## Activity
What is the number of lines in the data below that contain "читателей"? Reply with the number only.
—————
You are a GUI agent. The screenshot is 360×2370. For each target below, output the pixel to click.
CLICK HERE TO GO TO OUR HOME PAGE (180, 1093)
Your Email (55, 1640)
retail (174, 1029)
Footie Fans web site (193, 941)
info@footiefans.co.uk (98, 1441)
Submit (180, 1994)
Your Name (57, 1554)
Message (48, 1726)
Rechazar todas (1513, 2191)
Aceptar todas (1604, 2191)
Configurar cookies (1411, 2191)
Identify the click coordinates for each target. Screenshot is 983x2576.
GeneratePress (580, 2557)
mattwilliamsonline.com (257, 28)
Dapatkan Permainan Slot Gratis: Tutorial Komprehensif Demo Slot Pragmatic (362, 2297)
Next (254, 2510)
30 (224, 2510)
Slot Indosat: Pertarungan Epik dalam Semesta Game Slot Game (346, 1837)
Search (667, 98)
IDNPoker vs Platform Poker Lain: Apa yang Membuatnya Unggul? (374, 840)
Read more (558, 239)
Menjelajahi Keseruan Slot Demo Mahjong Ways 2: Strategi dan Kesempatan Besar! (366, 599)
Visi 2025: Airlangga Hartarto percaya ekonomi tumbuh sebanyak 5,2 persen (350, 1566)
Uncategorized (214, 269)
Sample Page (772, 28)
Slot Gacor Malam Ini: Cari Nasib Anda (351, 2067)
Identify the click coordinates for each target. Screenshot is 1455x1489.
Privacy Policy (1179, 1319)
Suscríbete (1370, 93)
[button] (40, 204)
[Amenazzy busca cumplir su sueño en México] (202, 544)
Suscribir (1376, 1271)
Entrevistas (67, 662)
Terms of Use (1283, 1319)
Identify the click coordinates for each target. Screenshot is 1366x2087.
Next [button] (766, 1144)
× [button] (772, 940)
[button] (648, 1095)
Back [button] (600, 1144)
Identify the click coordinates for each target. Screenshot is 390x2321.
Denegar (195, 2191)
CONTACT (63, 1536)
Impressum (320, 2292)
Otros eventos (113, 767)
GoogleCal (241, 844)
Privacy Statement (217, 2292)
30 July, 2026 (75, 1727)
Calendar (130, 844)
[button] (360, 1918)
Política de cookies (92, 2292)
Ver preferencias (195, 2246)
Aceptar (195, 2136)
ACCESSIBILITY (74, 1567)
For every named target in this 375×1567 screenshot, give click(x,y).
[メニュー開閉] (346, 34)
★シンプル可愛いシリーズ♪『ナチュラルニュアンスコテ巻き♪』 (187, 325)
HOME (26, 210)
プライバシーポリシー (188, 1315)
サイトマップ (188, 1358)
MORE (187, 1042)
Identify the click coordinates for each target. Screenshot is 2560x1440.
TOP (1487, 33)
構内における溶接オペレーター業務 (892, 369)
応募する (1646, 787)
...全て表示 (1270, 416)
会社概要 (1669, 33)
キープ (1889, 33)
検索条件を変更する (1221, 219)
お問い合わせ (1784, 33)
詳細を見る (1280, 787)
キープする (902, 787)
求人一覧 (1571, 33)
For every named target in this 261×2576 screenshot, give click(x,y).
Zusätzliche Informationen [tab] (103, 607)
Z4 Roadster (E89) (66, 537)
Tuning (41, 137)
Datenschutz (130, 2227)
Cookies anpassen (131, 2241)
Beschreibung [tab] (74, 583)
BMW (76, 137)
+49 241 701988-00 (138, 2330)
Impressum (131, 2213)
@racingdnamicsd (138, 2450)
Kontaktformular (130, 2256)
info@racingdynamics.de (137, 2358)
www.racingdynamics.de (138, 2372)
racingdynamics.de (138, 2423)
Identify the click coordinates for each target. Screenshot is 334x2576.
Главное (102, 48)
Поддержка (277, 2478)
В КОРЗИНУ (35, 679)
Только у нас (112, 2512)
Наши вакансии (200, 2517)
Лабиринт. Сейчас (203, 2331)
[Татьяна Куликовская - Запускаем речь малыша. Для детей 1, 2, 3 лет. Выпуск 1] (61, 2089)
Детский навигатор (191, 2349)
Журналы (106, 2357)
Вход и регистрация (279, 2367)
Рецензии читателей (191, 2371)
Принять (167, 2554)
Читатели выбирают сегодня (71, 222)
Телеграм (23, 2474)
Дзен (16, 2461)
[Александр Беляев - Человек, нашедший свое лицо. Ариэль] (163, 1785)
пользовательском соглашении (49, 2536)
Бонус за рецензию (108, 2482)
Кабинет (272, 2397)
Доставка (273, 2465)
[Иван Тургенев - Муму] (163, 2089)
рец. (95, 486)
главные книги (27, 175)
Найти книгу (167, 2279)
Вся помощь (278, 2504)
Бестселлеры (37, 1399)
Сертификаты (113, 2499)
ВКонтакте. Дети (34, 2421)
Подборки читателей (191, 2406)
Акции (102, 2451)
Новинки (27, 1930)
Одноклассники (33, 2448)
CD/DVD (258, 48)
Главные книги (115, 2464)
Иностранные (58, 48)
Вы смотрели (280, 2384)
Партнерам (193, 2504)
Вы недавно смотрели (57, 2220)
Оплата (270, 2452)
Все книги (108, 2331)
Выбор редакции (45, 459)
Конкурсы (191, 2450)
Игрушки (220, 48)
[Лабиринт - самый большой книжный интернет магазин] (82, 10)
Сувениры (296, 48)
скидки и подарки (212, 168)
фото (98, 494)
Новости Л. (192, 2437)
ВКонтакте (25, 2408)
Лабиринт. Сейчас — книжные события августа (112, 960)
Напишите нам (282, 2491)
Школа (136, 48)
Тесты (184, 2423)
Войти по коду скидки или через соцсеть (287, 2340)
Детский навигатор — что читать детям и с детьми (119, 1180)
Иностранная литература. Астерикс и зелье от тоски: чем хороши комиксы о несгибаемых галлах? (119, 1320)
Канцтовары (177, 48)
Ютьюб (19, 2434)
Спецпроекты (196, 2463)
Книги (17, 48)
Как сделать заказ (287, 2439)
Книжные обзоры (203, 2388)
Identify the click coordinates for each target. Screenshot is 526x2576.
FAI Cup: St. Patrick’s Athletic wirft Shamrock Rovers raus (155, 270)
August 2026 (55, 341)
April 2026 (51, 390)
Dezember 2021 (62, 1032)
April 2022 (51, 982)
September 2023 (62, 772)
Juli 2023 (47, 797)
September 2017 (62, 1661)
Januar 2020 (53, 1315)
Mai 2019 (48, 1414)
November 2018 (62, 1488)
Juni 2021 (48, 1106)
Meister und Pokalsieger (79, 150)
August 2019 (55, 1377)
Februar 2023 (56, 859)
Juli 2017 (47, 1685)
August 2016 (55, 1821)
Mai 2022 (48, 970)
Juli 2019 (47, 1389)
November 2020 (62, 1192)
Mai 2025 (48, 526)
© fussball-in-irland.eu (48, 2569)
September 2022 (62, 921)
—————
## Expected answer
2